Célébrer la semaine sainte, pour un chrétien, c'est se rappeler, à l'exemple de Jésus, ses engagements, ses doutes, ses peurs, ses moments de noirceur; c'est se rappeler une attitude, celle de l'humilité, lors du lavement des pieds; c'est ne pas oublier que la lumière n'existerait pas sans la nuit et accueillir la lumière aussi; c'est croire qu'aucun chemin n'est fermé, qu'il est toujours possible d'aller plus loin; c'est affirmer que pour vivre plus, il faut parfois faire mourir en soi certaines choses; c'est réaliser qu'on n'est pas seul à adhérer à cette conviction. C'est aussi donner du sens à des gestes, à des rites, à des symboles qui ne sont en rien grotesques et sont même éternels: le feu, la lumière, l'eau, la renaissance ... Le sens et l'absence de rites font, à mon avis, défaut aux psychothérapies qui poursuivent pourtant tellement les mêmes valeurs et les mêmes buts.

Non, les chrétiens ne fêtent pas à Pâques une résurrection désincarnée, pour l'au-delà, ce serait absurde, il affirment la conviction d'un certain cheminement bien concret pour aujourd'hui qui sera parsemé de morts et de résurrections successives au coeur de la vie de chacun d'entre eux.

Pour ceux - y en aura-t-il? - qui veulent aller un peu plus loin, deux homélies:

- celle de Frère Etienne, à propos de la lecture de la passion, le jour des Rameaux.










Les Rameaux:

J’aimerais vous convaincre, si vous ne l’êtes déjà, que le texte que nous venons d’entendre, ce long récit de la passion de Jésus, n’a rien d’une exaltation de la souffrance. Dieu n’a pas besoin de la souffrance de son Fils pour nous libérer. Le supplice de Jésus n’est pas le prix fixé par son Père des cieux, pour nous racheter. Comprendre la passion de Jésus de cette façon-là nous condamne, je pense, à nous la rendre totalement étrangère et à ne rien saisir de ce qui y est en jeu. 
La souffrance brute, le mal ou, pour le dire autrement, ce qui fait mal, la Bible n’en donne pas le sens, car peut-être, tout simplement, elle nous conduit à prendre conscience que cela n’a pas de sens ! Même pour Dieu ? Oui, je crois profondément que même pour Dieu, ce qui fait mal est d’abord absurde.

__SÉRIE D'EXERCICES__:
- a) Traduisez en anglais cette phrase du texte sur la semaine sainte : « Dieu n’a pas besoin de la souffrance de son Fils pour nous libérer. »
- b) Indiquez, s'il vous plaît, si chacune de ces affirmations concorde avec le texte sur la semaine sainte, par oui ou par non, en citant mot pour mot le passage décisif. (i) Les chrétiens fêtent à Pâques une résurrection désincarnée, pour l'au-delà. (ii) L'attitude rappelée lors du lavement des pieds est l'humilité. (iii) Le supplice de Jésus est le prix fixé par son Père pour nous racheter.
- c) Selon le texte sur la semaine sainte, pourquoi la Bible ne donne-t-elle pas le sens de la souffrance brute ? Répondez en une à trois phrases.
Le matériel placé ci-dessous est indépendant du texte sur la semaine sainte.

__Données enregistrées__:
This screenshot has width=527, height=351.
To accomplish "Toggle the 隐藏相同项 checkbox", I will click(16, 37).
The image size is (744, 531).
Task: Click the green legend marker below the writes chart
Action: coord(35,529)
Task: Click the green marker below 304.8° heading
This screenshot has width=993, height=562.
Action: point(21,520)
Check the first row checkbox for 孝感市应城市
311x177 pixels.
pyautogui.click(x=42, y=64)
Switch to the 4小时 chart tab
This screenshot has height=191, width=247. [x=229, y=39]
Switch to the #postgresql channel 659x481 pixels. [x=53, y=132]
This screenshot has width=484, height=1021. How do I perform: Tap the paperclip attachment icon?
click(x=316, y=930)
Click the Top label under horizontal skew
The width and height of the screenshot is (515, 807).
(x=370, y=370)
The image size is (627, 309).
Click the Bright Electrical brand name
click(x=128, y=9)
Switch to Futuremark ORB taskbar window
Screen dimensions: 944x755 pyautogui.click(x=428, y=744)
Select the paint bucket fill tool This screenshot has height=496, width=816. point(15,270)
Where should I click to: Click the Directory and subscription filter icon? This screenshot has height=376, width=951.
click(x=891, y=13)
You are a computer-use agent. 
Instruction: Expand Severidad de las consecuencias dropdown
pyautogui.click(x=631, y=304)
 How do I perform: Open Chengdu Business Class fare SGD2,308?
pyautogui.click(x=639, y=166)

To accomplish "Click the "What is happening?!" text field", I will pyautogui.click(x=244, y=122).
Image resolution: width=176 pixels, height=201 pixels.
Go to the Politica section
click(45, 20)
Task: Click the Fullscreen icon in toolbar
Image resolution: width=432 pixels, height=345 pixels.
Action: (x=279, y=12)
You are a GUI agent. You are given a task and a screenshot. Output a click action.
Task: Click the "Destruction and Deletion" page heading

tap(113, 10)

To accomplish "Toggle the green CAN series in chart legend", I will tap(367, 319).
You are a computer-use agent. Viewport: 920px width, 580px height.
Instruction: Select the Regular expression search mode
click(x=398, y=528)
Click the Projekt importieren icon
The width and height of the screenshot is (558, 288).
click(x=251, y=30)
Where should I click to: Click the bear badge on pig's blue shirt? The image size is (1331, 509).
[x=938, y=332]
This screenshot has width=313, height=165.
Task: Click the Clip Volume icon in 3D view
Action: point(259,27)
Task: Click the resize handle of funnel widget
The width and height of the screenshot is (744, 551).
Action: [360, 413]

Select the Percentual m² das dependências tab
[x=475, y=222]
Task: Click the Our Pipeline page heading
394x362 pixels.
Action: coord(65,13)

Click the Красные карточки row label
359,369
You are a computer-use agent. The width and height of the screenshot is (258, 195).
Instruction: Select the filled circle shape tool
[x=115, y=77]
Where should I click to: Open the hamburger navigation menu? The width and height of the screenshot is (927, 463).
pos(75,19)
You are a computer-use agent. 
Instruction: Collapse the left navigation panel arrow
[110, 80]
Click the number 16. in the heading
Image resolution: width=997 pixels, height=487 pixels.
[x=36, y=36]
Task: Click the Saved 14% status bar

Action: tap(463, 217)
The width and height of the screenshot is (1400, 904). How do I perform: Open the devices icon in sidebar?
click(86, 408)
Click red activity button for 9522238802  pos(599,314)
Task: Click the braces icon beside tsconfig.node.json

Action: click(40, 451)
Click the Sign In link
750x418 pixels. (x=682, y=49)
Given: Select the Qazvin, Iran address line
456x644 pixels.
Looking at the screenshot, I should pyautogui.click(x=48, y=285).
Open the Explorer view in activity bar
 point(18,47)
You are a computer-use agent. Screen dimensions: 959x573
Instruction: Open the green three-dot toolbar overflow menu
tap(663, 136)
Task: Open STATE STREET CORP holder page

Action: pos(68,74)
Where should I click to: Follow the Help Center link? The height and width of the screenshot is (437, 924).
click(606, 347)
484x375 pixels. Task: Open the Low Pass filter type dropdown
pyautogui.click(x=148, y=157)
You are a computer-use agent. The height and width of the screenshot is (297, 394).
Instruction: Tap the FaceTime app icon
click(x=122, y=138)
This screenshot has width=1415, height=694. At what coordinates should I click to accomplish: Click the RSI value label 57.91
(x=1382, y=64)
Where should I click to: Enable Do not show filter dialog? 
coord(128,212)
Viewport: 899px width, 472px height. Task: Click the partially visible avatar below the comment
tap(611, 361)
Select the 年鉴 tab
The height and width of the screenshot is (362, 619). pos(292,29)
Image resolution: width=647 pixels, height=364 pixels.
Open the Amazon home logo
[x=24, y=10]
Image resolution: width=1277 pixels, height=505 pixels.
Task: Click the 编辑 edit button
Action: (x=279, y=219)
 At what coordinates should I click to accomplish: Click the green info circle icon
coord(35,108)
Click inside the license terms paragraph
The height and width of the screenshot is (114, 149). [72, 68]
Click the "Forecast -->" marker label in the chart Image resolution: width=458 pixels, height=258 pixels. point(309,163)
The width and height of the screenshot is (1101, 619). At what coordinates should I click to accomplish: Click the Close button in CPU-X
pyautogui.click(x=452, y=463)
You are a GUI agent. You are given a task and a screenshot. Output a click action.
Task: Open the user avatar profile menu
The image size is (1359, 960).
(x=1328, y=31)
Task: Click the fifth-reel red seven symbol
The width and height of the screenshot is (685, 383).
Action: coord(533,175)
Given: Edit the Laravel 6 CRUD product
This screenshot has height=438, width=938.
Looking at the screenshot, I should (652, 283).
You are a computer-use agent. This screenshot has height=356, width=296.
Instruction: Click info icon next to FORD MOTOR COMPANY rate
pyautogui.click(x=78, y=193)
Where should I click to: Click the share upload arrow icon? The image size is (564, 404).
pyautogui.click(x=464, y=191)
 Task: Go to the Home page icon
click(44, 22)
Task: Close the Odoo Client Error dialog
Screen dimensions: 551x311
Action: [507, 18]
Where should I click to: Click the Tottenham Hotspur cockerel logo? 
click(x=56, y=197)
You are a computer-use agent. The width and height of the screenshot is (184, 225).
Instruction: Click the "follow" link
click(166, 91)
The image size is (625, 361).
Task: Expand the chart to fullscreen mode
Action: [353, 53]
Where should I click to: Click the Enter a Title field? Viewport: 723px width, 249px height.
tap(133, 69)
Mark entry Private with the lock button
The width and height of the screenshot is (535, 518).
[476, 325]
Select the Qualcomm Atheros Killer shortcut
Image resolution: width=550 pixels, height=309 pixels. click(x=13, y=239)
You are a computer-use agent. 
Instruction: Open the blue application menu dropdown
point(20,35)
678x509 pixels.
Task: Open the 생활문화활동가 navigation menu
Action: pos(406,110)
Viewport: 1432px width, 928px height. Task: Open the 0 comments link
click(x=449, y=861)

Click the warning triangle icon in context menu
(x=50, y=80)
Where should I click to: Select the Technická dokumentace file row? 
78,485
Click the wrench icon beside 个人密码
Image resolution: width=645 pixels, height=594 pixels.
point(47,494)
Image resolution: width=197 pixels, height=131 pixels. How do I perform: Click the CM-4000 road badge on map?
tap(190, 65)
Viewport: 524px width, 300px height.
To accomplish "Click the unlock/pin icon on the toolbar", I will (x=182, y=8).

__RÉPONSES PAR EXERCICE__:
- a) God does not need the suffering of his Son to set us free.

- b)
(i) Non : « Non, les chrétiens ne fêtent pas à Pâques une résurrection désincarnée, pour l'au-delà »
(ii) Oui : « se rappeler une attitude, celle de l'humilité, lors du lavement des pieds »
(iii) Non : « Le supplice de Jésus n’est pas le prix fixé par son Père des cieux, pour nous racheter. »

- c) La Bible nous conduit peut-être, tout simplement, à prendre conscience que la souffrance brute, ce qui fait mal, n'a pas de sens. Le texte ajoute que, même pour Dieu, ce qui fait mal est d'abord absurde.